__PASSAGE PROVIDED__

Assuming architecture is ARM64 or x86-64.
I want to make sure if these two are equivalent:
a = _InterlockedCompareExchange64((__int64*)p, 0, 0);
MyBarrier(); a = *(volatile __int64*)p; MyBarrier();
Where MyBarrier()
is a memory barrier (hint) of compiler level, like __asm__ __volatile__ ("" ::: "memory")
.
So method 2 is supposed to be faster than method 1.
I heard that _Interlocked()
functions would also imply memory barrier of both compiler and hardware level.
I heard that read (proper-aligned) intrinsic data is atomic on these architectures, but I am not sure if method 2 could be widely used?
(ps. because I think CPU will handle data dependency automatically so hardware barrier is not much considered here.)
Thank you for any advise/correction on this.
Here is some benchmarks on Ivy Bridge (i5 laptop).
(1E+006 loops: 27ms):
; __int64 a = _InterlockedCompareExchange64((__int64*)p, 0, 0);
xor eax, eax
lock cmpxchg QWORD PTR val$[rsp], rbx
(1E+006 loops: 27ms):
; __faststorefence(); __int64 a = *(volatile __int64*)p;
lock or DWORD PTR [rsp], 0
mov rcx, QWORD PTR val$[rsp]
(1E+006 loops: 7ms):
; _mm_sfence(); __int64 a = *(volatile __int64*)p;
sfence
mov rcx, QWORD PTR val$[rsp]
(1E+006 loops: 1.26ms, not synchronized?):
; __int64 a = *(volatile __int64*)p;
mov rcx, QWORD PTR val$[rsp]

__REQUEST__
Revise the forum post on atomic 64-bit reads from the words "So method 2" through "much considered here.)", changing "method 2" to "approach 2" throughout. The material that follows has no connection to the forum post on atomic 64-bit reads.

__SOURCE DATA__

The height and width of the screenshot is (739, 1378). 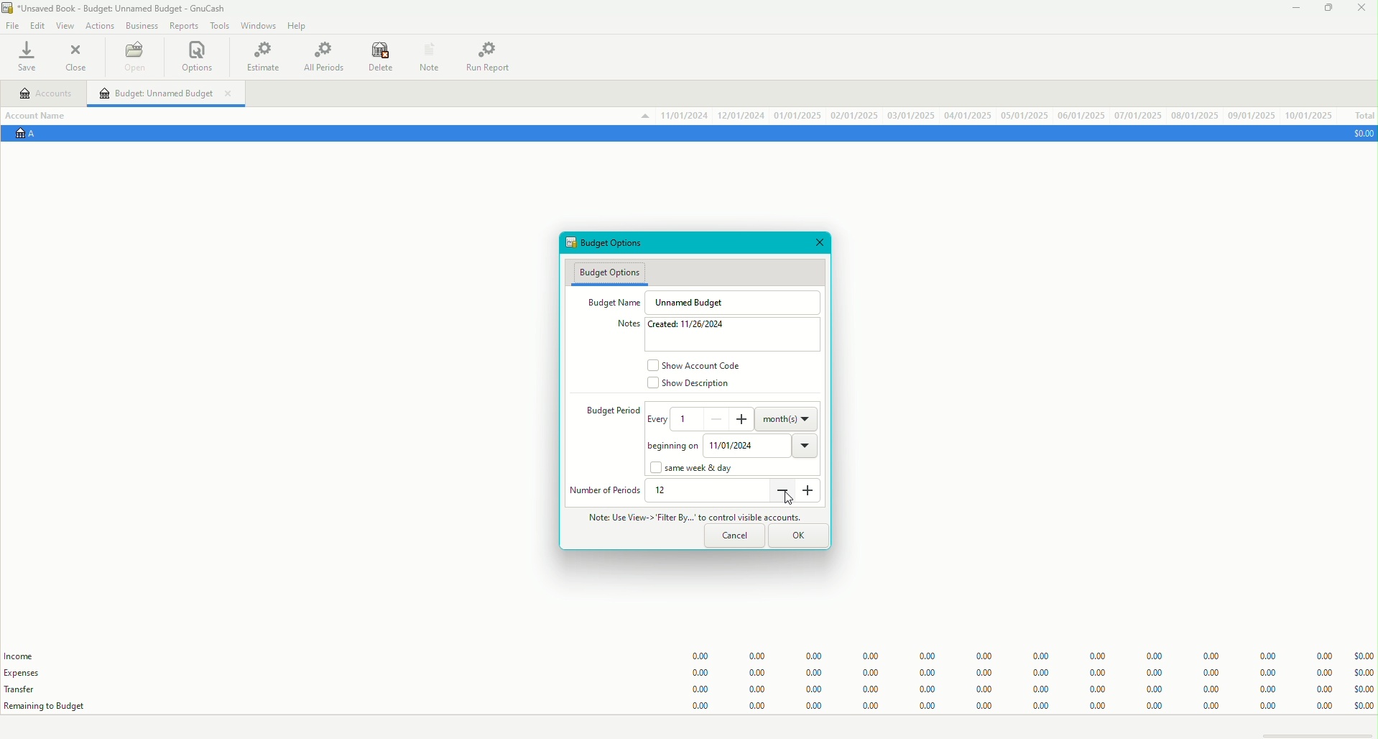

__RESPONSE__
So approach 2 is supposed to be faster than method 1.
I heard that _Interlocked()
functions would also imply memory barrier of both compiler and hardware level.
I heard that read (proper-aligned) intrinsic data is atomic on these architectures, but I am not sure if approach 2 could be widely used?
(ps. because I think CPU will handle data dependency automatically so hardware barrier is not much considered here.)